### What you should do
Write out every line of the material below as a numbered list, skipping the blank lines.

------ Extracted material ------

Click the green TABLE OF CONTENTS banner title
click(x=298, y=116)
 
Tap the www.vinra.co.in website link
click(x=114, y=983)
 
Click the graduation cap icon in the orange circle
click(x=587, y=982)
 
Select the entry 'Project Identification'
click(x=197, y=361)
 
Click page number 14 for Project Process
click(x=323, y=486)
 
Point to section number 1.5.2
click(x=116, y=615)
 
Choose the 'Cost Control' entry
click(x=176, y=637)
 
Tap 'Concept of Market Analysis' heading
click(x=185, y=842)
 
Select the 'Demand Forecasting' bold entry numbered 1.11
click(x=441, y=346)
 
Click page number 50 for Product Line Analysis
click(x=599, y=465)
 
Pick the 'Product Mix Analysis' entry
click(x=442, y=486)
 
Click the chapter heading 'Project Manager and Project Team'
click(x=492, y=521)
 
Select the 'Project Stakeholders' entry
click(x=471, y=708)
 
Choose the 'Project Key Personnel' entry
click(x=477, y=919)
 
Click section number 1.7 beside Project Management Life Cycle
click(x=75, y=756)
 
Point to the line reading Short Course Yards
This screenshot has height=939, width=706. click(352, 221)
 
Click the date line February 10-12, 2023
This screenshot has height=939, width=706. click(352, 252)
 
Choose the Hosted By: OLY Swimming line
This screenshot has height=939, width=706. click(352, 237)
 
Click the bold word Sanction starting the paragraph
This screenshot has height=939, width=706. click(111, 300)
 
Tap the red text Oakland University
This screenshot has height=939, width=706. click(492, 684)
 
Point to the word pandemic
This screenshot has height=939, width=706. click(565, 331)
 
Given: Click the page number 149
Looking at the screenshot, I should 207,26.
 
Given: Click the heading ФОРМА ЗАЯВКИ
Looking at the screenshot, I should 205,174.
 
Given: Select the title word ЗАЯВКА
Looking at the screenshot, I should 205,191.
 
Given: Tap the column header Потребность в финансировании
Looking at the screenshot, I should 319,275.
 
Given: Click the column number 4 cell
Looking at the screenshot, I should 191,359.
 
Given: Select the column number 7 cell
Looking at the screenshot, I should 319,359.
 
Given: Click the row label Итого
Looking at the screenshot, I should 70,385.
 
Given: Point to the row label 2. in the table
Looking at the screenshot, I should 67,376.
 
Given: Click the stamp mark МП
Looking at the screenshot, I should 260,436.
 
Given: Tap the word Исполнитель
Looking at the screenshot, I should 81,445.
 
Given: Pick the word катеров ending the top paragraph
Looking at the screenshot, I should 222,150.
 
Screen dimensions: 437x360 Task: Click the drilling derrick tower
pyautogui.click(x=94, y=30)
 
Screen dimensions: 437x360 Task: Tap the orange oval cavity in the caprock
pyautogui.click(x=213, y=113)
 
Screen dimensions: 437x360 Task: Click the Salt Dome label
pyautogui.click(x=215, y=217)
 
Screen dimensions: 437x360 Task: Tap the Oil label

------

### Full response
1. Click the green TABLE OF CONTENTS banner title
2. click(x=298, y=116)
3. Tap the www.vinra.co.in website link
4. click(x=114, y=983)
5. Click the graduation cap icon in the orange circle
6. click(x=587, y=982)
7. Select the entry 'Project Identification'
8. click(x=197, y=361)
9. Click page number 14 for Project Process
10. click(x=323, y=486)
11. Point to section number 1.5.2
12. click(x=116, y=615)
13. Choose the 'Cost Control' entry
14. click(x=176, y=637)
15. Tap 'Concept of Market Analysis' heading
16. click(x=185, y=842)
17. Select the 'Demand Forecasting' bold entry numbered 1.11
18. click(x=441, y=346)
19. Click page number 50 for Product Line Analysis
20. click(x=599, y=465)
21. Pick the 'Product Mix Analysis' entry
22. click(x=442, y=486)
23. Click the chapter heading 'Project Manager and Project Team'
24. click(x=492, y=521)
25. Select the 'Project Stakeholders' entry
26. click(x=471, y=708)
27. Choose the 'Project Key Personnel' entry
28. click(x=477, y=919)
29. Click section number 1.7 beside Project Management Life Cycle
30. click(x=75, y=756)
31. Point to the line reading Short Course Yards
32. This screenshot has height=939, width=706. click(352, 221)
33. Click the date line February 10-12, 2023
34. This screenshot has height=939, width=706. click(352, 252)
35. Choose the Hosted By: OLY Swimming line
36. This screenshot has height=939, width=706. click(352, 237)
37. Click the bold word Sanction starting the paragraph
38. This screenshot has height=939, width=706. click(111, 300)
39. Tap the red text Oakland University
40. This screenshot has height=939, width=706. click(492, 684)
41. Point to the word pandemic
42. This screenshot has height=939, width=706. click(565, 331)
43. Given: Click the page number 149
44. Looking at the screenshot, I should 207,26.
45. Given: Click the heading ФОРМА ЗАЯВКИ
46. Looking at the screenshot, I should 205,174.
47. Given: Select the title word ЗАЯВКА
48. Looking at the screenshot, I should 205,191.
49. Given: Tap the column header Потребность в финансировании
50. Looking at the screenshot, I should 319,275.
51. Given: Click the column number 4 cell
52. Looking at the screenshot, I should 191,359.
53. Given: Select the column number 7 cell
54. Looking at the screenshot, I should 319,359.
55. Given: Click the row label Итого
56. Looking at the screenshot, I should 70,385.
57. Given: Point to the row label 2. in the table
58. Looking at the screenshot, I should 67,376.
59. Given: Click the stamp mark МП
60. Looking at the screenshot, I should 260,436.
61. Given: Tap the word Исполнитель
62. Looking at the screenshot, I should 81,445.
63. Given: Pick the word катеров ending the top paragraph
64. Looking at the screenshot, I should 222,150.
65. Screen dimensions: 437x360 Task: Click the drilling derrick tower
66. pyautogui.click(x=94, y=30)
67. Screen dimensions: 437x360 Task: Tap the orange oval cavity in the caprock
68. pyautogui.click(x=213, y=113)
69. Screen dimensions: 437x360 Task: Click the Salt Dome label
70. pyautogui.click(x=215, y=217)
71. Screen dimensions: 437x360 Task: Tap the Oil label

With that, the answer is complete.